Jen and I are raising our mighty fists of righteous indignation and shouting: Dumb is not sexy-cute-funny-cool-justifiable-excusable! And corporations marketing Dumb are corrupt, disreputable, and reckless. Shame!
I love girls, and boys. I love children. I want the message to them to be about inclusion and opportunity, about respect, about acceptance. I want Maria to feel that her interests matter, that her curiosity is the starting point for a lifetime of learning opportunities. I want Maria to see failure as a part of learning, that it is not a final statement about her abilities, but a sign that she is doing something challenging. Challenging is good.
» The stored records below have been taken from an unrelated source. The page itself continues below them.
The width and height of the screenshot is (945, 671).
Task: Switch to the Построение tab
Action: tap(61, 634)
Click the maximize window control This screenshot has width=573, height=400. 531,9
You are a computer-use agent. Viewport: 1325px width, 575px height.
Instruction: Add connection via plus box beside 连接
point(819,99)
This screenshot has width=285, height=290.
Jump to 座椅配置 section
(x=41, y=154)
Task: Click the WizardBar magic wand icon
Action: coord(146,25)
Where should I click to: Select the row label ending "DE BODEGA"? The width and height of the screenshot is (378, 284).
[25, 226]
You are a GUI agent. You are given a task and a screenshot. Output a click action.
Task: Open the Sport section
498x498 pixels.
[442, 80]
Hard work, effort, sweat, practice, and determination are great.
Maria loves robotics, FIRST, 2102 Team Paradox, and being in the mix of metal shop activity and creation. She is wholeheartedly interested in design and manufacturing. She loves ASIMO, and in St Louis she saw as many ASIMO demonstrations as she could, even making friends with Tiffany, ASIMO's presenter. Even as young as six, she dedicates her time and interest to learning and participating in FIRST and Team Paradox as much as she can.
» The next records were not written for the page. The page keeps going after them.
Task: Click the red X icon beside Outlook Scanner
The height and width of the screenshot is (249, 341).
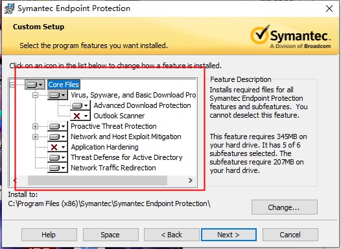Action: click(x=80, y=116)
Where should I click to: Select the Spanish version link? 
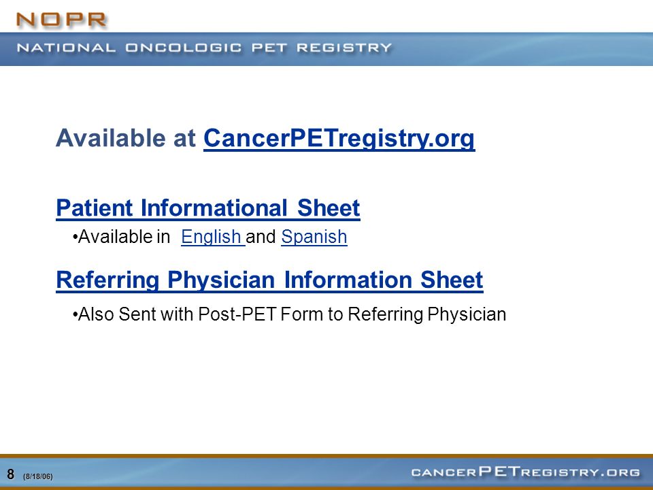click(314, 237)
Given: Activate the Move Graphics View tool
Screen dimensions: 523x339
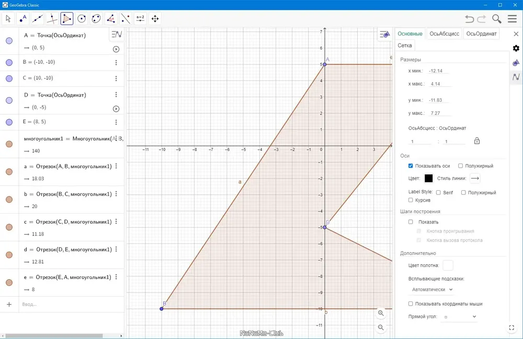Looking at the screenshot, I should tap(155, 19).
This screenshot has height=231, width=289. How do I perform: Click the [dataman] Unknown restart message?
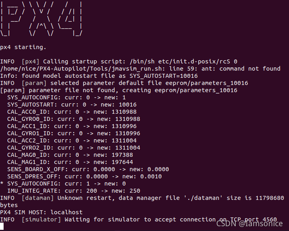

She wants to meet people, learn more, and share her passion for her interests, and we are fortunate to have opportunities to give her the experiences she enjoys. So, imagine if two years ago, I implied that robotics is only for big kids? or if I hinted that girls don't build robots... it's messy-hard, it's for boys? What if we reinforced the messages that math is for smart kids, or the ones with talent? What if she struggled to learn to count to one hundred, and we said, "That's okay, pretty soon you'll be like most girls and fall behind in math anyway, so let's not worry about it."
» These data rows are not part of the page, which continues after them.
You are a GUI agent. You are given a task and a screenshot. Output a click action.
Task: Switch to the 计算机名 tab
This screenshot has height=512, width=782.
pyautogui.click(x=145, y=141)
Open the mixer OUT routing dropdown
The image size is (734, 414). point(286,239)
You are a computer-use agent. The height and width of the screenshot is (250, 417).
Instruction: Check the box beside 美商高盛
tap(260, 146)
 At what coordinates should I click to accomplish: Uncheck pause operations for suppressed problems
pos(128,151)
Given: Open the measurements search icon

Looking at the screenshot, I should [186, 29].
Maria did struggle to learn to count to one hundred, and I said, "Keep trying. You'll get it." And we practiced together, and we played at it, and we took our time, and now we all hear her count to one hundred, every day! and to one hundred and twelve, and adding five hundred plus five hundred, and asking "What do you get when you add six hundred and six hundred?"
Maria loves to dance, and she loves to dress-up, and cook. She has plans that she is firmly committed to, to open The Best Restaurant Ever. She draws and paints, she sews. She swims, and runs. She is learning how to read, and it hasn't been easy, but she's getting it, and she loves it. She loves our time in the garden, and learning from her brothers.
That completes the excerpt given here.